A block of data
--- START ---

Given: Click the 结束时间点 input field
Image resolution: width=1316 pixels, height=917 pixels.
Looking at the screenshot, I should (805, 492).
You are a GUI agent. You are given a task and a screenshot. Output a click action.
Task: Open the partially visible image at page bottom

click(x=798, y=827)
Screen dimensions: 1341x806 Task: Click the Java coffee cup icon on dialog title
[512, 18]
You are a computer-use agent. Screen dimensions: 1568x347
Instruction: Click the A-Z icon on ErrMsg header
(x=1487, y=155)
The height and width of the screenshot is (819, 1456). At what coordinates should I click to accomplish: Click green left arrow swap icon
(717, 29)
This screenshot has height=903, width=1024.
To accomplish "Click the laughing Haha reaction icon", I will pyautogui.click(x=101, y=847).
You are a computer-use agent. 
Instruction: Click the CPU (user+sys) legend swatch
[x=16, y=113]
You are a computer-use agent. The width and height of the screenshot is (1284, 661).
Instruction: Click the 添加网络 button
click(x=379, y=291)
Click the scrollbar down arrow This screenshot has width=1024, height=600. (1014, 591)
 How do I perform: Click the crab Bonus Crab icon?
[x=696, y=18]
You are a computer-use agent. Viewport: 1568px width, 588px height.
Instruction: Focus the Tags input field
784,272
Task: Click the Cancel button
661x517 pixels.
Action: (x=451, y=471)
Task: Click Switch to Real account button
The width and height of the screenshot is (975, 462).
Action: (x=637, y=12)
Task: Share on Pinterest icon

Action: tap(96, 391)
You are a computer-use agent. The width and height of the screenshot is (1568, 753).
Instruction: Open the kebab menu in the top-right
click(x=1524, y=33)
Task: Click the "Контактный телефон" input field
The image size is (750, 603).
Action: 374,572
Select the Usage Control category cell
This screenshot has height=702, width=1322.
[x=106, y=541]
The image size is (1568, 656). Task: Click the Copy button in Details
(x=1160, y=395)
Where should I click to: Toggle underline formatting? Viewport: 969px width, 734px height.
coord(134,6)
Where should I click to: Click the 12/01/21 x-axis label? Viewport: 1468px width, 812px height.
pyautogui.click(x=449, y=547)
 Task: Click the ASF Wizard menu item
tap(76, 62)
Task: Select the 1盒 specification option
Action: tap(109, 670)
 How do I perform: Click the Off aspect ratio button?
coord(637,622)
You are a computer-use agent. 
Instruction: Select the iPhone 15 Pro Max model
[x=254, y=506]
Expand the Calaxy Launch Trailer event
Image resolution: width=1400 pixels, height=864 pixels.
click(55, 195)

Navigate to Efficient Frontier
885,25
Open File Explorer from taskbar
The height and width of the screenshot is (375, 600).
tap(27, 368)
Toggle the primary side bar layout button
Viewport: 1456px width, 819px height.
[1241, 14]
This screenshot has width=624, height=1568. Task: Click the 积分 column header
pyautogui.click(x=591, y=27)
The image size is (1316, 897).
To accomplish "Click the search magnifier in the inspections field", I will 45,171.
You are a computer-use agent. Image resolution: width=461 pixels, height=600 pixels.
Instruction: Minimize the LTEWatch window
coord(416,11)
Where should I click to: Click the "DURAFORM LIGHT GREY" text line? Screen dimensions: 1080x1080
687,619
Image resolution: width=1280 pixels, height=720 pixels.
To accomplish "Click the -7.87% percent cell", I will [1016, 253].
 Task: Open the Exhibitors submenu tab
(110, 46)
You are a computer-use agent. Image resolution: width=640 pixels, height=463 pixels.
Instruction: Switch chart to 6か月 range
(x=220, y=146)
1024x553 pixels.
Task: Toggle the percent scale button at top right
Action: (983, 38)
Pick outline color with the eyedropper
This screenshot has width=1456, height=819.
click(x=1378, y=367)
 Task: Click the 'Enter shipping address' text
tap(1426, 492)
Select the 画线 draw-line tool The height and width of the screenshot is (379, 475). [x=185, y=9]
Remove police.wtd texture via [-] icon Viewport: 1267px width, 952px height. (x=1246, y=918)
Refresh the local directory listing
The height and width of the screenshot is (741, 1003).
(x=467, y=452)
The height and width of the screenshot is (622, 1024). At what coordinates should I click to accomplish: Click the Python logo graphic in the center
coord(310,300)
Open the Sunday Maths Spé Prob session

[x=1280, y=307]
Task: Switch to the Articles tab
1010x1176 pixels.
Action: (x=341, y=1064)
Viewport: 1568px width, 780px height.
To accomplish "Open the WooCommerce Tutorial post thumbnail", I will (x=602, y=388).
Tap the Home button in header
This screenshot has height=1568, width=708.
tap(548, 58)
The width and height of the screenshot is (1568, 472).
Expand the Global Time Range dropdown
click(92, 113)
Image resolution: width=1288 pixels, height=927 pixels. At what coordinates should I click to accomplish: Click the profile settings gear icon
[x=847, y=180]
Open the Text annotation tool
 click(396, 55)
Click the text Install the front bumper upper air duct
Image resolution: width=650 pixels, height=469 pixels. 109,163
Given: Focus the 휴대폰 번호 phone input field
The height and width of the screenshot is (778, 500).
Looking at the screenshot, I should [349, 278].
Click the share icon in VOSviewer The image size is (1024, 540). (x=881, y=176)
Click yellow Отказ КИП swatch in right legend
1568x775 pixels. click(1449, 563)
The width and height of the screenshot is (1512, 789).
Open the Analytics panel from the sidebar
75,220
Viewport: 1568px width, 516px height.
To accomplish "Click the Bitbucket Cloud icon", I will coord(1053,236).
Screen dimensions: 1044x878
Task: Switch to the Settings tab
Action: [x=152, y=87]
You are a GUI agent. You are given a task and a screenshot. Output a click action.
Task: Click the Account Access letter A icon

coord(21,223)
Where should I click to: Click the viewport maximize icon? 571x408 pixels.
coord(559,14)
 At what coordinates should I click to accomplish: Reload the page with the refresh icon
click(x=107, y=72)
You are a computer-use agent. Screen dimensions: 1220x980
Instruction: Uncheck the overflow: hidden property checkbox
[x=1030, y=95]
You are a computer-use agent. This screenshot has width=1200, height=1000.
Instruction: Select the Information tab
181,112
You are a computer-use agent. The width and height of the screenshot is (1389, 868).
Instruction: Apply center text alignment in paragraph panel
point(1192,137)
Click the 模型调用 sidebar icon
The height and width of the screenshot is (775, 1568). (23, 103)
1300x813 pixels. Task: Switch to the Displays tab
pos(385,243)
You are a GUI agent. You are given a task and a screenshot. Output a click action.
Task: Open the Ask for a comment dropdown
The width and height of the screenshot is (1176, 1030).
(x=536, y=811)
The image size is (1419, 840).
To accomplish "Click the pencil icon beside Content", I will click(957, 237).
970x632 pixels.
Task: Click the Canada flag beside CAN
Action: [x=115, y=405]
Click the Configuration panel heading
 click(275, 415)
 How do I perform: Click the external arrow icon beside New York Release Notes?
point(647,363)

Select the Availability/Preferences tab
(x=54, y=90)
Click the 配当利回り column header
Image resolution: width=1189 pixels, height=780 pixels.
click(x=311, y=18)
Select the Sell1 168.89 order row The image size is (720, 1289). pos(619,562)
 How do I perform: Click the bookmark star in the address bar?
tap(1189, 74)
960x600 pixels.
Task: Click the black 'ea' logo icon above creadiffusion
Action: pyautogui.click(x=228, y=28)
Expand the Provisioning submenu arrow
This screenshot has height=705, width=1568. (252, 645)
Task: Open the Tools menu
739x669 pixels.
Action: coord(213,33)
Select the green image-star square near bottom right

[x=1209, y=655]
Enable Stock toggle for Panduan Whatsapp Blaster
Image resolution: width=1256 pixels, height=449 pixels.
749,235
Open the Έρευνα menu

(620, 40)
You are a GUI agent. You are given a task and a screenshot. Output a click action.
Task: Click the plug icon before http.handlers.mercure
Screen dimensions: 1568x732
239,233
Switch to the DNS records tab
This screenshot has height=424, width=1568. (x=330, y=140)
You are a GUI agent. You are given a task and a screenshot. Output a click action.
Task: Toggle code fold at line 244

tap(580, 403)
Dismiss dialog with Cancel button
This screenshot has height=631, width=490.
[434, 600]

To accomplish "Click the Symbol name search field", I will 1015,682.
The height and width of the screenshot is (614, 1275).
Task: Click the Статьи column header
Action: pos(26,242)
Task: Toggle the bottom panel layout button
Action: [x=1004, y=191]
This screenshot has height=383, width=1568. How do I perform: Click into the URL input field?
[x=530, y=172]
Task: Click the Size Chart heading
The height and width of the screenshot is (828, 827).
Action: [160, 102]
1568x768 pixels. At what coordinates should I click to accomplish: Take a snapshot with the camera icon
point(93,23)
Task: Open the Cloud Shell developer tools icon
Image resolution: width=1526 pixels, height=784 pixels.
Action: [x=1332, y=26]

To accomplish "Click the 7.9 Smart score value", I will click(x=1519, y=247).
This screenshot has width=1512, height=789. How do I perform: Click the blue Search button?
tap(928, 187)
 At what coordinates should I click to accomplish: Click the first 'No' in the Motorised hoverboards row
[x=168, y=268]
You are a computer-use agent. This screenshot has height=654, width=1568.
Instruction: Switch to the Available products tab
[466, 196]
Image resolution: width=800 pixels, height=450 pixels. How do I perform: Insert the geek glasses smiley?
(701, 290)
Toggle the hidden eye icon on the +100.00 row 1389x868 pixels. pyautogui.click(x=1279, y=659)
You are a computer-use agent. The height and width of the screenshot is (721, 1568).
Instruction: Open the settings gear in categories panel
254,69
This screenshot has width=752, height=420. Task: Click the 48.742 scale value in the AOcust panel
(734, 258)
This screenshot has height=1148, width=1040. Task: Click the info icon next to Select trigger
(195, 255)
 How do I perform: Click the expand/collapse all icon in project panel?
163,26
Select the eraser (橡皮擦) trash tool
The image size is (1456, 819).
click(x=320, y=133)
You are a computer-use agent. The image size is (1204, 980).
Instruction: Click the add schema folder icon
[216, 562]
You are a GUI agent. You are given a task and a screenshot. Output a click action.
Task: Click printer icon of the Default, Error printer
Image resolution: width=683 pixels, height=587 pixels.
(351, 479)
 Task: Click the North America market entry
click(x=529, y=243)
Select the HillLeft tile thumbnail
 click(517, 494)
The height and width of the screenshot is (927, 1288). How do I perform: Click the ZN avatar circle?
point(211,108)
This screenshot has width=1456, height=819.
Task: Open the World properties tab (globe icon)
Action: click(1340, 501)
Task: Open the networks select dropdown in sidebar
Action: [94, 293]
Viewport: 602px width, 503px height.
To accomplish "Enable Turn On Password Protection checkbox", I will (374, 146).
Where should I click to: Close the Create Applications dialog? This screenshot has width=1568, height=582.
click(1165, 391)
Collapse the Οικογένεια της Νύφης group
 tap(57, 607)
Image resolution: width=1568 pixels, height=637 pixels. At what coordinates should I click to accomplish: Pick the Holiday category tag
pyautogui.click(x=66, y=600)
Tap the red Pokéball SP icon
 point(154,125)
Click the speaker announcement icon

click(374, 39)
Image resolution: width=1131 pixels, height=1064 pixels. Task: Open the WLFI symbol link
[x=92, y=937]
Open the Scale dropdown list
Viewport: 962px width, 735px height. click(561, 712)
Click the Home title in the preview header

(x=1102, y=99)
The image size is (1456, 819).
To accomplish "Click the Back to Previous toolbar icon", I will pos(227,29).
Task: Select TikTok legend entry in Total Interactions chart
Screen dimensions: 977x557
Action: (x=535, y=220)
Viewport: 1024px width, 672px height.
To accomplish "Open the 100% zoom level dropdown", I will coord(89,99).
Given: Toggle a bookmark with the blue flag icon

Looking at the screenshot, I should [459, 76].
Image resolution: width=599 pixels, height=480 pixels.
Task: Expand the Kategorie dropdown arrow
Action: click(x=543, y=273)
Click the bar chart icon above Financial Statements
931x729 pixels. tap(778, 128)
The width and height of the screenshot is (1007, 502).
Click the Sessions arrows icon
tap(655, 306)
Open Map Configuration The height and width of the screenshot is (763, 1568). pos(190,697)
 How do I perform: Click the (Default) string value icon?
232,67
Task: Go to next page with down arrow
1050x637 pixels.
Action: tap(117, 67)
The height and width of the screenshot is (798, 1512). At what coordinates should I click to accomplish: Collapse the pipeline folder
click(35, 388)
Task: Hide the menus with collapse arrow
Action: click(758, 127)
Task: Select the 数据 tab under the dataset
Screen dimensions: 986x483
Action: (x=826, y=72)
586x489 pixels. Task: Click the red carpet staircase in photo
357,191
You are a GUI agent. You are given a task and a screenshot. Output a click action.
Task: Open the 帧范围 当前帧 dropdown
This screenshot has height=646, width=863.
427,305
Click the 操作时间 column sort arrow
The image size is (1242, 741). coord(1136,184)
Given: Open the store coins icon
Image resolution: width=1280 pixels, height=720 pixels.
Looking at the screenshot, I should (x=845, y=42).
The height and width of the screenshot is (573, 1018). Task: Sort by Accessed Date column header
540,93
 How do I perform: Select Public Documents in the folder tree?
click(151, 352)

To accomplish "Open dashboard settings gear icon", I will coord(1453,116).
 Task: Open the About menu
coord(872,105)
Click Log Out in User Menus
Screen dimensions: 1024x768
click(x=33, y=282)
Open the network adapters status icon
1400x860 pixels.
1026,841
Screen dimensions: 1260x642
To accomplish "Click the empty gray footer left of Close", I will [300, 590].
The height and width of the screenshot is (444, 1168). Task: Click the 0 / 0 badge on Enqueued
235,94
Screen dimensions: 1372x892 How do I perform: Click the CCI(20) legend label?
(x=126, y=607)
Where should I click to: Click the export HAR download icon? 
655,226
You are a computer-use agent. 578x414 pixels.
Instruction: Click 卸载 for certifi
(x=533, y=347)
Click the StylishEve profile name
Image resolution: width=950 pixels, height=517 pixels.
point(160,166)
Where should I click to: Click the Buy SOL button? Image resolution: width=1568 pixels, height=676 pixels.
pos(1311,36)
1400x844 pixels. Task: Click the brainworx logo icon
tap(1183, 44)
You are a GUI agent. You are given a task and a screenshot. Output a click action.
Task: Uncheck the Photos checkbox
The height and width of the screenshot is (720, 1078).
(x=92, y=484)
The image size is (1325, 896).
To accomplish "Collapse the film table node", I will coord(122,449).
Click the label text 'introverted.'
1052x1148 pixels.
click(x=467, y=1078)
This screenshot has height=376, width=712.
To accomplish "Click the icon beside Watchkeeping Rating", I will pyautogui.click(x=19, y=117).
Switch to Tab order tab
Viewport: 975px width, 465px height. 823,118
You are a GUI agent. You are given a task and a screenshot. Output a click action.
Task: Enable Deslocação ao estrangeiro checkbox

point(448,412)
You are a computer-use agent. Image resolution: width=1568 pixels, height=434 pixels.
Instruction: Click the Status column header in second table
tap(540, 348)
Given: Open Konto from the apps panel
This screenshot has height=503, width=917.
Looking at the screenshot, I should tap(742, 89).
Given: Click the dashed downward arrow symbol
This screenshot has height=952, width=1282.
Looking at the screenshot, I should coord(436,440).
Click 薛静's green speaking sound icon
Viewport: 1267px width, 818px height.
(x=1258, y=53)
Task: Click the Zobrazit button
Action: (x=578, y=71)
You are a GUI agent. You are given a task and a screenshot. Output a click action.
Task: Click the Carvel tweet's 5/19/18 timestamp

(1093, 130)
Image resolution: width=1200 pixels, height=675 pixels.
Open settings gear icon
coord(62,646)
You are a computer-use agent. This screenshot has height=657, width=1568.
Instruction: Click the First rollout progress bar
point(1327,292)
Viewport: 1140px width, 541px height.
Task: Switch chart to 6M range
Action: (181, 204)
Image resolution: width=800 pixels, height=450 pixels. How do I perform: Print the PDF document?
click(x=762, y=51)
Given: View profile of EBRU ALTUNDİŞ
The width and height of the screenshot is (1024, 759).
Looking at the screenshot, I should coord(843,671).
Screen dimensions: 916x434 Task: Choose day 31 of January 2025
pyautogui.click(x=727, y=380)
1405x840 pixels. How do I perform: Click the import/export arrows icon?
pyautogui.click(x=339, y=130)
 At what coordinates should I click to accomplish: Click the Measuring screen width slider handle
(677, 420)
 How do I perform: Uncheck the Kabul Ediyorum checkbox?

--- END ---

= SET EXERCISE =
Rewrite the section of the entries running from the line containing "Click yellow Отказ КИП swatch in right legend" through the line containing "point(647,363)", substituting "Directive" for each "Instruction" and keeping everything else the same.

= TASK SOLUTION =
Click yellow Отказ КИП swatch in right legend
1568x775 pixels. click(1449, 563)
The width and height of the screenshot is (1512, 789).
Open the Analytics panel from the sidebar
75,220
Viewport: 1568px width, 516px height.
To accomplish "Click the Bitbucket Cloud icon", I will coord(1053,236).
Screen dimensions: 1044x878
Task: Switch to the Settings tab
Action: [x=152, y=87]
You are a GUI agent. You are given a task and a screenshot. Output a click action.
Task: Click the Account Access letter A icon

coord(21,223)
Where should I click to: Click the viewport maximize icon? 571x408 pixels.
coord(559,14)
 At what coordinates should I click to accomplish: Reload the page with the refresh icon
click(x=107, y=72)
You are a computer-use agent. Screen dimensions: 1220x980
Directive: Uncheck the overflow: hidden property checkbox
[x=1030, y=95]
You are a computer-use agent. This screenshot has width=1200, height=1000.
Directive: Select the Information tab
181,112
You are a computer-use agent. The width and height of the screenshot is (1389, 868).
Directive: Apply center text alignment in paragraph panel
point(1192,137)
Click the 模型调用 sidebar icon
The height and width of the screenshot is (775, 1568). (23, 103)
1300x813 pixels. Task: Switch to the Displays tab
pos(385,243)
You are a GUI agent. You are given a task and a screenshot. Output a click action.
Task: Open the Ask for a comment dropdown
The width and height of the screenshot is (1176, 1030).
(x=536, y=811)
The image size is (1419, 840).
To accomplish "Click the pencil icon beside Content", I will click(957, 237).
970x632 pixels.
Task: Click the Canada flag beside CAN
Action: [x=115, y=405]
Click the Configuration panel heading
 click(275, 415)
 How do I perform: Click the external arrow icon beside New York Release Notes?
point(647,363)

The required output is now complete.